Chugakusei Nikki and Sensei! … Suki ni Natte mo Ii Desuka?
These both came out in 2018 and 2017, respectively. I picked out these two in particular, both because they are very popular, and because they are perfect examples of my point.
Chugakusei Nikki (English title “Junior high school diary”) tells of a romance between fourteen-year-old student Kuroiwa Akira and his twenty-five-year-old new teacher Suenaga Hijiri. Even though Okada Kenshi, the actor who plays Akira, is 19, his character is still fourteen (or fifteen)! I don’t have a problem with the concept itself, but instead the glorification of a romance between a minor and an adult. Just because Kenshi is an adult in real life does not make this drama any less creepy!

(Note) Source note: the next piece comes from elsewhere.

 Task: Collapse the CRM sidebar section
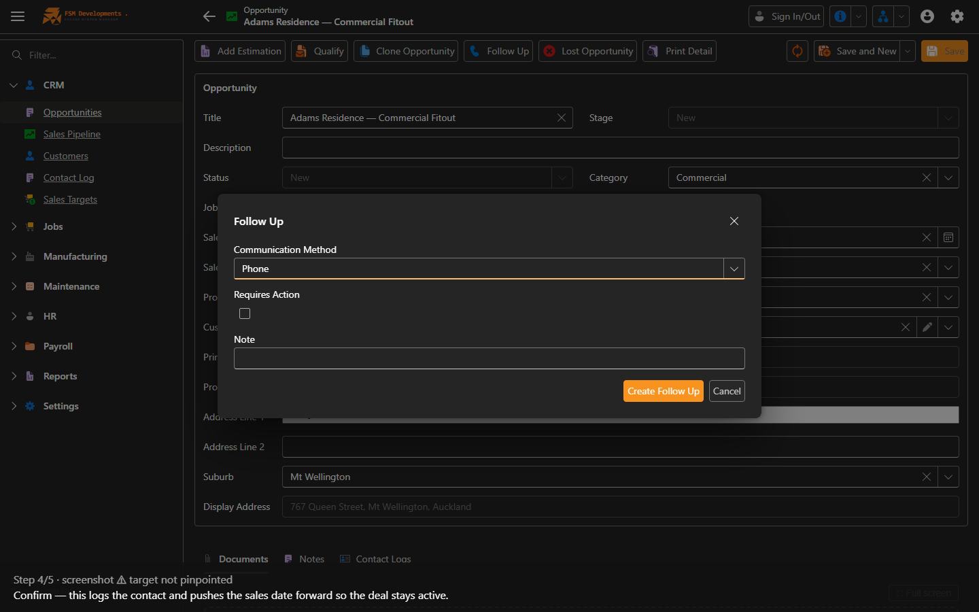click(14, 85)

Sensei!…Suki ni natte mo Ii Desuka? (English title My Teacher) is a movie which tells of a similar situation, only the genders are reversed. Hibiki Shimada (played by 19-year-old Suzu Hirose) is a high school student who falls in love with her teacher, Kosaku Ito (played by thirty-five-year old actor Toma Ikuta).
Let me just say, there is no problem in portraying this type of story in film. I can name numorous examples where it is done well.

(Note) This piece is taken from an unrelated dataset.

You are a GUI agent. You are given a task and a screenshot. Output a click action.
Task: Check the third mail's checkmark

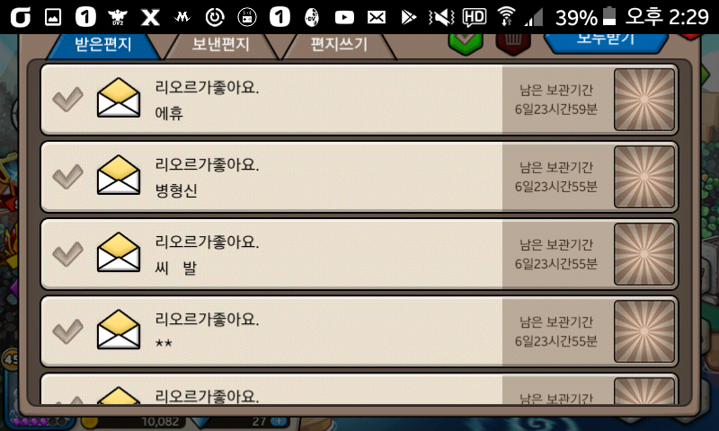(67, 254)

Taisetsu na Koto wa Subete Kimi ga Oshiete Kureta (that’s a long title, meaning You Taught Me All The Precious Things) is a 2011 drama about a high school student who develops an obsession with her teacher, who is about to get married. It’s a great drama, and I highly recommend it.
Unlike my previous two examples, this drama does not glorify the romance and instead warns of the danger. It is NEVER APPOPRIATE FOR A TEACHER TO HAVE A RELATIONSHIP WITH A YOUNG STUDENT!
I don’t know why Japan likes to glorify extremely unhealthy relationships like this. I have less of a problem if the student is an adult (for example, a college romance between a student and a teacher), but a child does not have the emotional and mental faculties to understand the repercussions of their actions. And it is the teacher’s duty to not allow themselves to take advantage of that child.
Not only is the teacher in a power position over the student, but they are the adult! It is their responsibility to set boundaries between them and their students.
What’s the Solution?
What is most worrying to me is not that these movies and dramas are getting made, but that they are influencing young people to believe that relationships such as these are not unhealthy. And it is not just Japan. Korea is guilty of this as well, though I personally find Korean dramas featuring this trend aren’t as creepy as Japanese ones just because of how they handle the romance, but that is just my opinion.
To give you a bunch of other examples, here is a list of both Korean and Japanese movies/dramas which feature this trope.
- Flower Boy Ramyeon Shop (Korea)
- Close Range Love (Japan)
- My Little Bride (Korea)
- Himitsu no Kankei – Sensei wa Doukyonin (Japan)
- Hello My Teacher (Korea)
- Majo no Jōken (Terms for a Witch) (Japan)
And those are just a few of the ones I’ve heard of or seen.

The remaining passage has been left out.